Supplied information Start Marker

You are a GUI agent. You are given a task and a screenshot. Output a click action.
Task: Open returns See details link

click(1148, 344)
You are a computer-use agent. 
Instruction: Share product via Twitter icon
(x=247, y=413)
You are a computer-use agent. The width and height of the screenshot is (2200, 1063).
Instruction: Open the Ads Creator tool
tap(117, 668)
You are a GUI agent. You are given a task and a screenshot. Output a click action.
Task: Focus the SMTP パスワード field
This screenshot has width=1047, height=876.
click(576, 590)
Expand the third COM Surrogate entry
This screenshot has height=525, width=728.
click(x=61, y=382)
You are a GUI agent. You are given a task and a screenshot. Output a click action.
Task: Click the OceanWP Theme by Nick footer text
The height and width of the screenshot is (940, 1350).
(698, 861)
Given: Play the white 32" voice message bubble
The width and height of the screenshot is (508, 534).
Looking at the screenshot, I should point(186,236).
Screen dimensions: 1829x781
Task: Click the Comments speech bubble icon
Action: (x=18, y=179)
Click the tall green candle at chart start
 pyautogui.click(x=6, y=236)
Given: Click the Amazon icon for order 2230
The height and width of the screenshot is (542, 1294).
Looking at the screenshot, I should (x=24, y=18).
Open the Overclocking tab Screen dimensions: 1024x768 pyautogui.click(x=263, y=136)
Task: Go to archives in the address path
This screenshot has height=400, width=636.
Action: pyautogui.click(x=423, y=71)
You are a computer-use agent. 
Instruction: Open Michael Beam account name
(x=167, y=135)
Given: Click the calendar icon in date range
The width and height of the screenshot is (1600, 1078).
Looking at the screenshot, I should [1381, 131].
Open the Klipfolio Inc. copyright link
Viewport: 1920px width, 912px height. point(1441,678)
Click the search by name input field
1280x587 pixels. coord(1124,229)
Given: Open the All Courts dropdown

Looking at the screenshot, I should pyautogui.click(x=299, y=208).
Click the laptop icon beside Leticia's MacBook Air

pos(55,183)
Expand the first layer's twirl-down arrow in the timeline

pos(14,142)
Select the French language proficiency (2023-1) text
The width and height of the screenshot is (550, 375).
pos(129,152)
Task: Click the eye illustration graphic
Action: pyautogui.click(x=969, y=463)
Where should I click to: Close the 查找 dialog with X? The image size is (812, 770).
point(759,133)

Supplied information End Marker

Description of the task: Return exactly what appears in the records from the line with "Given: Play the" through the final line, and nothing else.

Solution for this task:
Given: Play the white 32" voice message bubble
The width and height of the screenshot is (508, 534).
Looking at the screenshot, I should point(186,236).
Screen dimensions: 1829x781
Task: Click the Comments speech bubble icon
Action: (x=18, y=179)
Click the tall green candle at chart start
 pyautogui.click(x=6, y=236)
Given: Click the Amazon icon for order 2230
The height and width of the screenshot is (542, 1294).
Looking at the screenshot, I should (x=24, y=18).
Open the Overclocking tab Screen dimensions: 1024x768 pyautogui.click(x=263, y=136)
Task: Go to archives in the address path
This screenshot has height=400, width=636.
Action: pyautogui.click(x=423, y=71)
You are a computer-use agent. 
Instruction: Open Michael Beam account name
(x=167, y=135)
Given: Click the calendar icon in date range
The width and height of the screenshot is (1600, 1078).
Looking at the screenshot, I should [1381, 131].
Open the Klipfolio Inc. copyright link
Viewport: 1920px width, 912px height. point(1441,678)
Click the search by name input field
1280x587 pixels. coord(1124,229)
Given: Open the All Courts dropdown

Looking at the screenshot, I should pyautogui.click(x=299, y=208).
Click the laptop icon beside Leticia's MacBook Air

pos(55,183)
Expand the first layer's twirl-down arrow in the timeline

pos(14,142)
Select the French language proficiency (2023-1) text
The width and height of the screenshot is (550, 375).
pos(129,152)
Task: Click the eye illustration graphic
Action: pyautogui.click(x=969, y=463)
Where should I click to: Close the 查找 dialog with X? The image size is (812, 770).
point(759,133)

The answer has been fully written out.